For supervised learning tasks, the current implementation of \(m_e\) using iForest demands a traversal of all the trees for every measurement of dissimilarity between a test point and one point in the training set. This is more costly than the \(\ell _p\) measurement. For example, on the Corel dataset used in Sect. 6.1, kNN took 1700 s while kLMN took 116,600 s to complete the 5-fold cross-validation experiment.

Table 12 Runtime of the dissimilarity matrix calculation (in seconds)

Thus, a more efficient implementation of \(m_e\) is required for supervised learning tasks.

7 Related data dependent dissimilarities and metric axioms

7.1 \(m_p\) and \(\ell _{p,cdf}\)

The first version of mass-based dissimilarity is called \(m_p\) (Aryal et al. 2014a) and it is defined as follows:

$$\begin{aligned} m_p(\mathbf{x}, \mathbf{y}) = \displaystyle \left( \frac{1}{q}\sum _{i=1}^q \left( \frac{|R_i(\mathbf{x}, \mathbf{y})|}{n}\right) ^p\right) ^{\frac{1}{p}} \end{aligned}$$
(9)

where \(|R_i(\mathbf{x}, \mathbf{y})| = |\{z_i:\min (x_i,y_i)-\delta \le z_i \le \max (x_i,y_i)+\delta \}|\) is the data mass in dimension-i region \(R_i(\mathbf{x}, \mathbf{y}) = \left[ \min (x_i,y_i)-\delta , \max (x_i,y_i)+\delta \right] \), \(\delta \ge 0\); \(p>0\); q is the number of dimensions; and n is the number of points in the given dataset.

Note that this formulation is the same as \(\ell _p\), except that the data mass in \(R_i(\mathbf{x}, \mathbf{y})\) is used instead of distance between \(\mathbf{x}\) and \(\mathbf{y}\) in each dimension. This formulation is a special case of \(m_e\) which considers data mass in individual dimensions independently.
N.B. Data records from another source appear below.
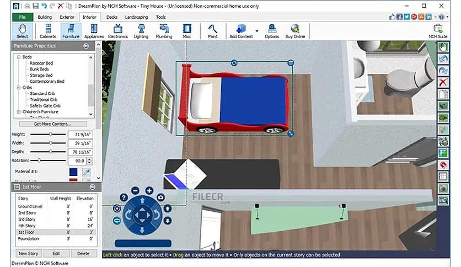The height and width of the screenshot is (267, 461).
Task: Open the Options settings icon
Action: 271,31
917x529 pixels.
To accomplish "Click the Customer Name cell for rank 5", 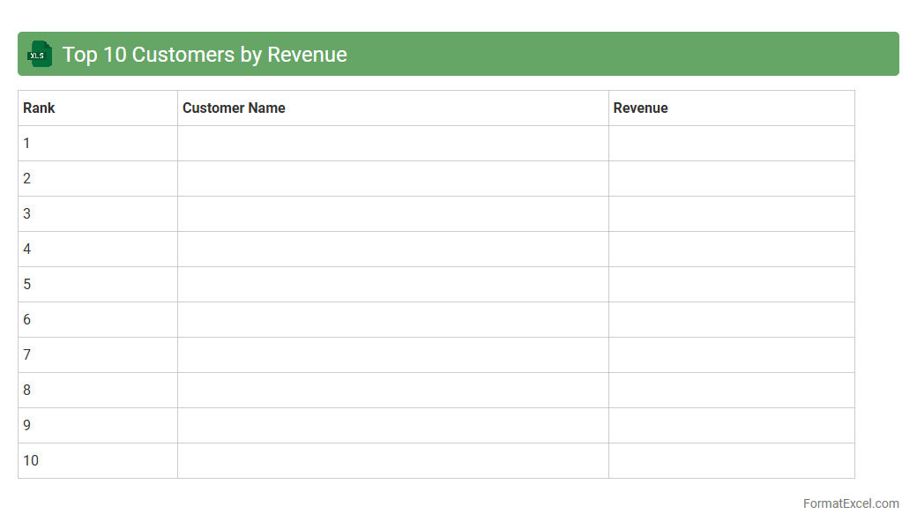I will coord(392,284).
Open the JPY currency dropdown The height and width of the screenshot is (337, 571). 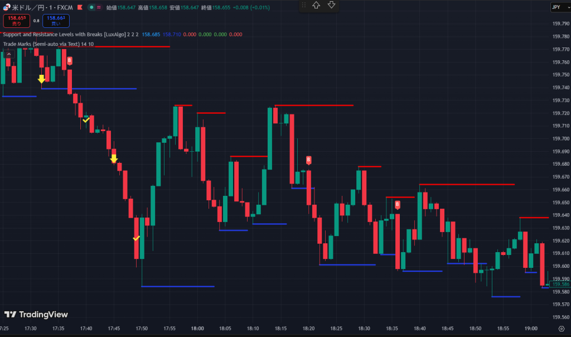click(559, 7)
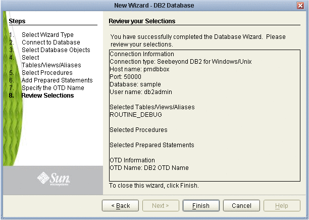Click the Select Tables/Views/Aliases step

coord(51,61)
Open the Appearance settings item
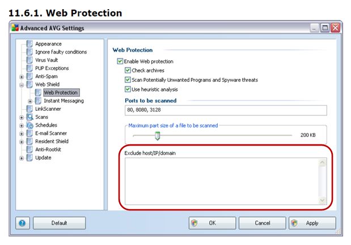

The single dimensional implementation of \(m_p\) has the advantage that it can be easily extended to deal with categorical attributes and mixed attribute types. There is no obvious way to deal with these attributes in the iForest implementation. The disadvantage is that \(m_p\) can perform poorly on datasets in which there is strong dependency between multiple attributes. This is where the iForest implementation of \(m_e\) can perform better than \(m_p\).

Transformation using cdf One can view \(m_p\) (Aryal et al. 2014a) as almost equivalent to \(\ell _p\) applied to a transformed data set \(D'\), where \(x_i'=cdf(x_i)\), i.e., points are represented by their cumulative distribution function in each dimension. Note that

$$\begin{aligned}m_p(x_i,y_i) = P(x_i \le X_i \le y_i) = cdf(y_i)-cdf(x_i)+P(x_i) \end{aligned}$$

whereas \(\ell _p(x'_i,y'_i) = P(x_i < X_i \le y_i) = cdf(y_i)-cdf(x_i)\).

If every point is unique, then the difference between \(m_p\) and \(\ell _p\) in dimension i is \(P(x_i) = 1/n\), or the self-dissimilarity is constant. However, the difference between \(m_p\) and \(\ell _p\) enlarges when there are duplicate points.Footnote 14 Often in real high-dimensional datasets, many points can have the same value in many dimensions, e.g., many documents in a collection have the same occurrence frequency of a term; or different individuals have the same age. In the extreme case where all the points have the same value in dimension i, \(m_p(x_i,x_i) = \frac{n}{n} = 1\) (maximal dissimilarity) whereas \(\ell _p(x'_i,x'_i) = cdf(x_i)-cdf(x_i) = 0\) (minimal dissimilarity).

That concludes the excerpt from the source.